The Asian Infrastructure Investment Bank (AIIB) launched new research on April 16, 2026, in Washington, D.C., examining how the hydrological cycle is being destabilized by climate change and the impact this is having on water security, food systems, and economic performance worldwide, according to a press release. The report, titled Where the Water Flows, is AIIB’s 2026 Asian Infrastructure Finance report. It argues that the water cycle functions as infrastructure, storing, renewing, and moving water across borders and economies. However, a lack of investment and governance is failing to protect its integrity. The report sets out recommendations to increase funding, reform governance, and leverage technology.
Water-related projects commanded about 10% of total development finance in 2020, down from roughly 30% in 2000. The report outlines the critical role multilateral development banks can play in strengthening the water cycle, from underpinning the natural infrastructure of the hydrological cycle to mobilizing private capital for natural and hybrid infrastructure solutions. It also highlights a clear global divide in what it calls the “virtual water trade” — the hidden flow of water in food and other commodities. The biggest water exporters are often emerging economies with strong agricultural sectors and a high dependence on water-intensive exports. In contrast, major importers such as the United States, Japan, Germany, and the United Kingdom are high-income nations that increasingly outsource water-intensive production.

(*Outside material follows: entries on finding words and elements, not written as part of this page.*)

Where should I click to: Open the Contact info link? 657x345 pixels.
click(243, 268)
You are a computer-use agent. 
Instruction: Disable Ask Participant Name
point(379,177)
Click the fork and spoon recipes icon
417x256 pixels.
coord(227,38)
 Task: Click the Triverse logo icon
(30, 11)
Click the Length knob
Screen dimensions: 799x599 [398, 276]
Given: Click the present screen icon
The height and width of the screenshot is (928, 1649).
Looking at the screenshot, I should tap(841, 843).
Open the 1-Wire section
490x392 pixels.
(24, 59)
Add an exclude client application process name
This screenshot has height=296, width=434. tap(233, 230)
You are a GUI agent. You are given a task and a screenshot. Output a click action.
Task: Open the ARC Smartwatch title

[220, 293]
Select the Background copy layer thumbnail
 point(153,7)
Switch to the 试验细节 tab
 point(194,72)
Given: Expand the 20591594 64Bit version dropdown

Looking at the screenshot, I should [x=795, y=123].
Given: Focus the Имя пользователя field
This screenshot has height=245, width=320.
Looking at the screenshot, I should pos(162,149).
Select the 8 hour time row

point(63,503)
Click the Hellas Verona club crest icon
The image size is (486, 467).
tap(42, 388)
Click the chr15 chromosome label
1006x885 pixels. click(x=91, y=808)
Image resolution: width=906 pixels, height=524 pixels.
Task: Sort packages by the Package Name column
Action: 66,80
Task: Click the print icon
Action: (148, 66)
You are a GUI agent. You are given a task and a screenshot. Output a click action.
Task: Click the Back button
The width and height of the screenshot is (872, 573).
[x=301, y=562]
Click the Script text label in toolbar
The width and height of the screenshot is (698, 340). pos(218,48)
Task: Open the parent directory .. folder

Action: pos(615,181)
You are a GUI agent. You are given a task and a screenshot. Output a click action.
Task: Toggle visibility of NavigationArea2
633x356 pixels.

AIIB President Zou Jiayi stressed the systemic nature of the water challenge and the need for targeted investment. “Water underpins biodiversity and ecological resilience, economic performance and social stability, yet it is rarely understood and managed as the interconnected system it is,” she said. “As climate change continues to reshape the water cycle, more attention must be given to generate investment for mitigation and adaptation measures.” The report calls for investment in both natural infrastructure that regulates water flows and maintains quality, and in engineered systems that manage storage, supply, and protection. Aligning these two approaches, the report concludes, creates an opportunity to shift from a growing global water crisis toward a more resilient and investable future.
AIIB Chief Economist Erik Berglof described the hydrological cycle in broader environmental terms. “The hydrological cycle acts as a powerful environmental pump, with forests transpiring moisture and replenishing giant atmospheric rivers of freshwater,” he said. “It is a global thermostat, regulating climate through evaporation and cloud formation.” He added that scientists, policymakers, and the financial world must now urgently come together to safeguard what he called a critical global life-support system. The report frames this challenge as a transformation — from water bankruptcy into water bankability, and from systemic risk into a foundation for sustainable development.